WHAT YOU WILL DO
Establish the number of lines below that contain the string "name". State that number alone.

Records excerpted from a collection
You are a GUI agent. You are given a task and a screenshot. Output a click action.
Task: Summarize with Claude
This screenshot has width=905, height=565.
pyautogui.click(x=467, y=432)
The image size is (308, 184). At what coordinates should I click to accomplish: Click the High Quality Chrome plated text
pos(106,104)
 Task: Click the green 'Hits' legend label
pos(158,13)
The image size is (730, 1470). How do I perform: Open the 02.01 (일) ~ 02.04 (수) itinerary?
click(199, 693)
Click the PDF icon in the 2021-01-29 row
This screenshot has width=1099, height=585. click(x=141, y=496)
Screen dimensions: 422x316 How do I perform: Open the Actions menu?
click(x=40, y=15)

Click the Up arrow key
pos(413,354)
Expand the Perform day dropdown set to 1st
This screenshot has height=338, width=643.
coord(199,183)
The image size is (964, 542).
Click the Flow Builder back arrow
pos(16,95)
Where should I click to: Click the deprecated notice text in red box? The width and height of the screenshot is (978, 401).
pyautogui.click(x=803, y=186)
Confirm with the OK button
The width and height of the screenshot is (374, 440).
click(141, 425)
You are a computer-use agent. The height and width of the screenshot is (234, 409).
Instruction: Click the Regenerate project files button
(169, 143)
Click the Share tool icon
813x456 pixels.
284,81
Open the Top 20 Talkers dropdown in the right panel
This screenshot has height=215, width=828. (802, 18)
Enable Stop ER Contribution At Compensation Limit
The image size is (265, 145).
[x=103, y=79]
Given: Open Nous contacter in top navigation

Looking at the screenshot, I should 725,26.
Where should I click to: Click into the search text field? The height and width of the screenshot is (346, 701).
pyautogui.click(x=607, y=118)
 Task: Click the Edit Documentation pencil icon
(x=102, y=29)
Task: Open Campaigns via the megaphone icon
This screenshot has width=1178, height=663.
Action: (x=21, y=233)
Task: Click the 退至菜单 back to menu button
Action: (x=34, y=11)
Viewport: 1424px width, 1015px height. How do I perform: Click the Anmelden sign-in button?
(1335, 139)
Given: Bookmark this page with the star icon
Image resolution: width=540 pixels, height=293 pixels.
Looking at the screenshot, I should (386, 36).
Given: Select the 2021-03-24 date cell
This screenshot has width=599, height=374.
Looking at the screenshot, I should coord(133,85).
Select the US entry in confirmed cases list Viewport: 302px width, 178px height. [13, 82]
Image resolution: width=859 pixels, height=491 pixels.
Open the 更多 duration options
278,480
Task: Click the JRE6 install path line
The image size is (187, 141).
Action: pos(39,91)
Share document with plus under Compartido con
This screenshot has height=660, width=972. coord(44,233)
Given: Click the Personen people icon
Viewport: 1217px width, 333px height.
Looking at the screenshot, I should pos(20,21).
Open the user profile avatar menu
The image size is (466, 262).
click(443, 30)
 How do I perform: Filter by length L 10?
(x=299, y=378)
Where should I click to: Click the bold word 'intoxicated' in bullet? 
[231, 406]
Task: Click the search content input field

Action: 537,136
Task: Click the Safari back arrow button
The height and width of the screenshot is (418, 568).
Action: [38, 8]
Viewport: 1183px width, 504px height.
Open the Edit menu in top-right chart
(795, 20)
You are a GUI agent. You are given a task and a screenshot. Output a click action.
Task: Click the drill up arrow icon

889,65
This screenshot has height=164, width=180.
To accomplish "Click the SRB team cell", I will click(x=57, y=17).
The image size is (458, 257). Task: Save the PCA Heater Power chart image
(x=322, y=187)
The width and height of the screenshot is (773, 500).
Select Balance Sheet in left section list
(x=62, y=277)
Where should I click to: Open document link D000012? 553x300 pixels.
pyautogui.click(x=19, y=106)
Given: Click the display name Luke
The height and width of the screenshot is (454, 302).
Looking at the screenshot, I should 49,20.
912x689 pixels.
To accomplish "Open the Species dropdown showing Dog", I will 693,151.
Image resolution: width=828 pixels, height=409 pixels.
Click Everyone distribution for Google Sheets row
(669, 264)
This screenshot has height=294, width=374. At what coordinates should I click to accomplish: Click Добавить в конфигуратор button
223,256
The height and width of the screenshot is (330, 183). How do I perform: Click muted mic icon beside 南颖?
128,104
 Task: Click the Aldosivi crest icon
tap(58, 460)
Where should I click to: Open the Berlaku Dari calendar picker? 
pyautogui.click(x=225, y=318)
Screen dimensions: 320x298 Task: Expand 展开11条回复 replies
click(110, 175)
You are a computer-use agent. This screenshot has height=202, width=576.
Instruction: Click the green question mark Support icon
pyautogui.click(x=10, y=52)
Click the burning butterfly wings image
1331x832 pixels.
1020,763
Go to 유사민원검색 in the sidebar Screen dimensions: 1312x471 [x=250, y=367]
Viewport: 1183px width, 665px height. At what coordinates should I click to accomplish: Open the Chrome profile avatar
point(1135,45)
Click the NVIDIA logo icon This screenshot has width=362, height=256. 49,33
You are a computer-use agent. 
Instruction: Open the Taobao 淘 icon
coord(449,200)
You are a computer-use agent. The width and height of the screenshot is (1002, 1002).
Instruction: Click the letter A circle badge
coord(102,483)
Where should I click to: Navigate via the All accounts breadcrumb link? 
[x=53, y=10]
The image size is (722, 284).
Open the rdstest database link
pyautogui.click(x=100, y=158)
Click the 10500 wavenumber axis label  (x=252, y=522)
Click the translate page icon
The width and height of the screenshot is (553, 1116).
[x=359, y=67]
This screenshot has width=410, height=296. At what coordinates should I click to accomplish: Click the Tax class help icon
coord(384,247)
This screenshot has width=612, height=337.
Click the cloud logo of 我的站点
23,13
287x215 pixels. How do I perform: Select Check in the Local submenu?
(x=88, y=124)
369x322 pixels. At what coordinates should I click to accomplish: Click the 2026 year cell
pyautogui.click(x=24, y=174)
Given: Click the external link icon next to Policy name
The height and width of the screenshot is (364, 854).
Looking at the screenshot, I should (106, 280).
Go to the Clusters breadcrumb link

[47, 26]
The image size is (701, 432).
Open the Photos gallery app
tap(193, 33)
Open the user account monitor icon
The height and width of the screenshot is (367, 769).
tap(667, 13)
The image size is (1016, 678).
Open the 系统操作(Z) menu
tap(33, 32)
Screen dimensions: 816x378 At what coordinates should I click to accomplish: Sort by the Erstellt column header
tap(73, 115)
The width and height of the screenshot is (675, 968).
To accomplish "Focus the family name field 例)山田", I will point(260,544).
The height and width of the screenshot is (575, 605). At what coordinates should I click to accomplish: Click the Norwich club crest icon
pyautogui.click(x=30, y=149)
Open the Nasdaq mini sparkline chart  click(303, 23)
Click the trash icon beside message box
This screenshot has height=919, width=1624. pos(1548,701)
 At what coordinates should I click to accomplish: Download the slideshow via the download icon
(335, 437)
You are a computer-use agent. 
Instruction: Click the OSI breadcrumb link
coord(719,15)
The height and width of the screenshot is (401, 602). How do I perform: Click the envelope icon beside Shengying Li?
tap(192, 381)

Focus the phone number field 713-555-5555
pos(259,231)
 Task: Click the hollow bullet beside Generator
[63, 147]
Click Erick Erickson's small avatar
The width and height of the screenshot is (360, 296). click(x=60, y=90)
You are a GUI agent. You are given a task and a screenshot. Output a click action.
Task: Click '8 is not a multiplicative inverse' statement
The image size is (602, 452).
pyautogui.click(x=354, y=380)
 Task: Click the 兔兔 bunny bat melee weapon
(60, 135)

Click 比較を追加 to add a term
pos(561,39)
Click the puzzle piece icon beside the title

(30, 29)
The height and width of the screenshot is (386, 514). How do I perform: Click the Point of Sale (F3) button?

YOUR SOLUTION
3